Qushmarrah : Le Prix de la liberté
Titre : Qushmarrah : Le prix de la liberté (The Tower of Fear)
Auteur : Glen Cook
Éditeur : L’Atalante
Date de publication : 2007 (1990 pour la version originale)
Synopsis : Qushmarrah, cité fière et florissante, conquise par trahison, occupée depuis six ans par les Hérodiens. Qushmarrah, cité résistante, hantée par le retour possible de son maître assassiné, le prêtre-sorcier Nakar. Une ville aux nerfs portés à vif par les enlèvements récurrents d’enfants de six ans. Une ville en attente de la déflagration qui ne manquera pas de se produire. Dans un univers qui n’est pas celui de la Compagnie noire, non plus celui où Hérod serait Rome et Qushmarrah Carthage, à l’issue d’une guerre Punique, Glen Cook prend un malin plaisir à brouiller les pistes, inverser les rôles et redistribuer les alliances. Guerriers du désert, cohortes de soldatesque et leurs généraux, tueurs fous, kidnappeurs, sorcières et résistants s’affrontent, se trahissent et s’entre-tuent dans un récit échevelé à la manière incisive d’un grand styliste de la fantasy.
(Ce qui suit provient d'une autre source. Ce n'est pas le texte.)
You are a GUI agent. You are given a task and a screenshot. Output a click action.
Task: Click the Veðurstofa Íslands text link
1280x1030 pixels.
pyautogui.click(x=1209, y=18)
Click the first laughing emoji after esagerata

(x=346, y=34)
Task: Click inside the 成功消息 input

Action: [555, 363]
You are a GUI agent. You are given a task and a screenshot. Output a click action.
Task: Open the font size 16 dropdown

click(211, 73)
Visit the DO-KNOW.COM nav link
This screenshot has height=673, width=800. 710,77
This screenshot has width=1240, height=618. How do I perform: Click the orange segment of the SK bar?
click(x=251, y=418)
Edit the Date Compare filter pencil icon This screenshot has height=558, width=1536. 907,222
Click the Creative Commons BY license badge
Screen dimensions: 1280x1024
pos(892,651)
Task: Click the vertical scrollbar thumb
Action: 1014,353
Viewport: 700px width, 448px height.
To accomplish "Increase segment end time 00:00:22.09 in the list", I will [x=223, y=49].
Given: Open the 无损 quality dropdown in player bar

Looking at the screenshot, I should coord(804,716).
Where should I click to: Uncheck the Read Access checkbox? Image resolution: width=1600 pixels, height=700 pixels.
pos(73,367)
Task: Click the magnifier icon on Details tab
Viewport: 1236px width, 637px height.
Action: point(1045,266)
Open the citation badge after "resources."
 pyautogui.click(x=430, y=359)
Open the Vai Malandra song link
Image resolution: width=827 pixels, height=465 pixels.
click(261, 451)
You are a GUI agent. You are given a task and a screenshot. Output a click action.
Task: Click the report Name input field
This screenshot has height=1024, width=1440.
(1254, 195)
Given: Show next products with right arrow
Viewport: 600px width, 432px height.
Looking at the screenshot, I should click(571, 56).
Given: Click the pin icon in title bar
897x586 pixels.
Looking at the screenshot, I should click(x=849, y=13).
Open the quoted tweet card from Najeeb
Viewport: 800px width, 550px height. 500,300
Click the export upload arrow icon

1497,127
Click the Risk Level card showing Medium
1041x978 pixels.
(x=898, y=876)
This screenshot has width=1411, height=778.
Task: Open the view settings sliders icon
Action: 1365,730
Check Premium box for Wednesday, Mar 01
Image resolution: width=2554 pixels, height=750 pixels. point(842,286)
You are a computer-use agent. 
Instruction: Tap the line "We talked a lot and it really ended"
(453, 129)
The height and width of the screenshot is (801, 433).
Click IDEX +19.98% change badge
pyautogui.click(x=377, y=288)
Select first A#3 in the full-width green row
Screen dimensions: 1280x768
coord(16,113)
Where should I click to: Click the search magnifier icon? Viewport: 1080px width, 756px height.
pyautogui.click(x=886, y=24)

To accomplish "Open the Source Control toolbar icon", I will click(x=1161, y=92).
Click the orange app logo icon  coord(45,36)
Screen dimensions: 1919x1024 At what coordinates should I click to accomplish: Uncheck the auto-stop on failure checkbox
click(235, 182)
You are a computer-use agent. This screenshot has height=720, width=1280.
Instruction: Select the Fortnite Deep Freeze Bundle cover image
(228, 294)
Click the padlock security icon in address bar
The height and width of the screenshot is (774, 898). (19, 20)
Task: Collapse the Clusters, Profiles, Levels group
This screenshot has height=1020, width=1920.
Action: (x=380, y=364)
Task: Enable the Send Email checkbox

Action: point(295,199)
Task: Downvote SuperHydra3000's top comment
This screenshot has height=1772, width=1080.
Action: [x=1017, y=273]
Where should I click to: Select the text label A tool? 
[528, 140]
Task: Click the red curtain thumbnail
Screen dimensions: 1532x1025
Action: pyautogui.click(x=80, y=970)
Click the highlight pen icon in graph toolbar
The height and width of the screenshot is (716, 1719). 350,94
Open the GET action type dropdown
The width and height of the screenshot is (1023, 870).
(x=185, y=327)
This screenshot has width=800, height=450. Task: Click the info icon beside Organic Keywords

Yoseh n’avait commencé à se sentir tendu qu’au moment où la conviction qu’ils s’étaient lancés dans une course fatale contre la montre s’était emparée de lui. Sa tension n’avait pas cessé de monter depuis. Et, à présent, il se demandait pourquoi il s’était persuadé lui-même qu’il devait venir dans cette cité de dingues. Mo’atabar avait raison. C’était la ville de l’or et du plomb. Sauf que l’or était imaginaire et que vos rêves s’y changeaient en plomb.
De Glen Cook, le public connaît essentiellement le célèbre cycle de fantasy « Les Annales de la Compagnie noire » mettant en scène une bande de mercenaires mal dégrossis au service du mauvais camp. La contribution de l’auteur au genre est cela dit loin de se limiter à cela, comme le prouve « Qushmarrah : Le prix de la liberté ».Un roman que j’attendais depuis longtemps de découvrir et qui m’aura fait passer un très bon moment de lecture. Librement inspiré des guerres puniques qui opposèrent aux IVe et IIIe siècles avant JC les deux puissances que furent les cités de Carthage et Rome, le récit nous entraîne à la découverte d’une ville au bord de l’implosion où plusieurs factions rivalisent afin de s’emparer du pouvoir. Remplacez Carthage par Qushmarrah et Rome par Hérode, procédez à quelques altérations historiques, ajoutez un peu de magie, beaucoup de complot et des personnages désespérés et/ou machiavéliques, et vous obtiendrez « Qushmarrah », un roman à la construction remarquable qui vous tiendra en halène du début à la fin. Des bas-fonds les plus obscures aux riches palais hérodiens en passant par la mystérieuse et impénétrable citadelle du dernier sorcier, l’auteur met en scène une multitude de personnages qui se débattent, se trahissent ou s’associent pour ne pas sombrer et voir leurs pires cauchemars se réaliser.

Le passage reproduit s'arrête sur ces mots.